Work required ::
Could you output only the lines from the one containing "At what coordinates should I click to accomplish: Tap" through the last line of the data, both included?

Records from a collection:
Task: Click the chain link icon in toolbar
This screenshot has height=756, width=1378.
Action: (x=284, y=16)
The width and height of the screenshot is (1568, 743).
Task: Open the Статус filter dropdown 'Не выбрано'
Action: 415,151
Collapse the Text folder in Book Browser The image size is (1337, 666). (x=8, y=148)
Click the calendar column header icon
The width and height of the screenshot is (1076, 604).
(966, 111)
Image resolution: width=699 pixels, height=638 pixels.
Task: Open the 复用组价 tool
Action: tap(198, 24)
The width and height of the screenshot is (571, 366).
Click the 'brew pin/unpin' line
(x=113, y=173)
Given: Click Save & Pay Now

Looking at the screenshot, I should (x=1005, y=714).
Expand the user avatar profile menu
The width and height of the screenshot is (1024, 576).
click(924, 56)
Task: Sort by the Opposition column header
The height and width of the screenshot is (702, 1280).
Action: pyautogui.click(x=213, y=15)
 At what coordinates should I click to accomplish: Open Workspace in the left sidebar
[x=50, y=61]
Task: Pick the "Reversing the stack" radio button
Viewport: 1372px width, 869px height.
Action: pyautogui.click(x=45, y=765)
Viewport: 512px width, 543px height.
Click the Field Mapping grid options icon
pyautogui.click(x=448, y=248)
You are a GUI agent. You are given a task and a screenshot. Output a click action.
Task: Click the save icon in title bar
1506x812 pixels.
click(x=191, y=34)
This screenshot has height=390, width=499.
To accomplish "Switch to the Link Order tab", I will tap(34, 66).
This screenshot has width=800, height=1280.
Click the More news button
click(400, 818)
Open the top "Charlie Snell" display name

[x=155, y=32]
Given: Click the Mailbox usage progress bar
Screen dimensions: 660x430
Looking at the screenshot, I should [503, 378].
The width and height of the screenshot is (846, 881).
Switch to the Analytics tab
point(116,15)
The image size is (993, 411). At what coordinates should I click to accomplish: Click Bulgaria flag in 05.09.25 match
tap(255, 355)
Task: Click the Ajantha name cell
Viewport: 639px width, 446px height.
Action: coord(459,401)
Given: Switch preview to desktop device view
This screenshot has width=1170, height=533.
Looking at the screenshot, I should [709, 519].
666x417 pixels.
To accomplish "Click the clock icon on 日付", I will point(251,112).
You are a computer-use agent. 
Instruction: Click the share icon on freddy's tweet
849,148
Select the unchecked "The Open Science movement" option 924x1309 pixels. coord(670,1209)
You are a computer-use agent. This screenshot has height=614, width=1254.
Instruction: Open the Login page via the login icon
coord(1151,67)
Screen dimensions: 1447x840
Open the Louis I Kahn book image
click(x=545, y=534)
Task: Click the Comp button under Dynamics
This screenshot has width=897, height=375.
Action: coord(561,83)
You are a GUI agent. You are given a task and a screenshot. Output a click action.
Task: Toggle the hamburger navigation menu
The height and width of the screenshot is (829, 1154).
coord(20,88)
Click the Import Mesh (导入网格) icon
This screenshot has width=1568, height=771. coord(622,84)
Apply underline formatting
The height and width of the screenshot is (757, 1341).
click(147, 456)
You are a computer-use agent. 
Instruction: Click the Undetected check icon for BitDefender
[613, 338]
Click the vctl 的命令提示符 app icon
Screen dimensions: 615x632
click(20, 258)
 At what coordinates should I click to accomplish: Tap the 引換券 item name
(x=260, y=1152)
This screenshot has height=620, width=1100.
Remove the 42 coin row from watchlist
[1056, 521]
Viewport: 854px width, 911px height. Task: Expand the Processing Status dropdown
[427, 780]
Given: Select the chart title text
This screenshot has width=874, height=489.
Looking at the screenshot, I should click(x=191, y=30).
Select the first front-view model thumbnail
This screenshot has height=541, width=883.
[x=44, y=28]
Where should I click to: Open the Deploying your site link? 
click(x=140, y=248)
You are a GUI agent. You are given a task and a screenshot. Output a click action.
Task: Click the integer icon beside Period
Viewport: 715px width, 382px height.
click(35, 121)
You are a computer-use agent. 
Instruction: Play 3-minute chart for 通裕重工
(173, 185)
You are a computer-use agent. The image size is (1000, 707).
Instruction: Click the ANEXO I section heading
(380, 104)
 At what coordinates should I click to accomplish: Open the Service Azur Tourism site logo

Response to this task ::
 At what coordinates should I click to accomplish: Tap the 引換券 item name
(x=260, y=1152)
This screenshot has height=620, width=1100.
Remove the 42 coin row from watchlist
[1056, 521]
Viewport: 854px width, 911px height. Task: Expand the Processing Status dropdown
[427, 780]
Given: Select the chart title text
This screenshot has width=874, height=489.
Looking at the screenshot, I should click(x=191, y=30).
Select the first front-view model thumbnail
This screenshot has height=541, width=883.
[x=44, y=28]
Where should I click to: Open the Deploying your site link? 
click(x=140, y=248)
You are a GUI agent. You are given a task and a screenshot. Output a click action.
Task: Click the integer icon beside Period
Viewport: 715px width, 382px height.
click(35, 121)
You are a computer-use agent. 
Instruction: Play 3-minute chart for 通裕重工
(173, 185)
You are a computer-use agent. The image size is (1000, 707).
Instruction: Click the ANEXO I section heading
(380, 104)
 At what coordinates should I click to accomplish: Open the Service Azur Tourism site logo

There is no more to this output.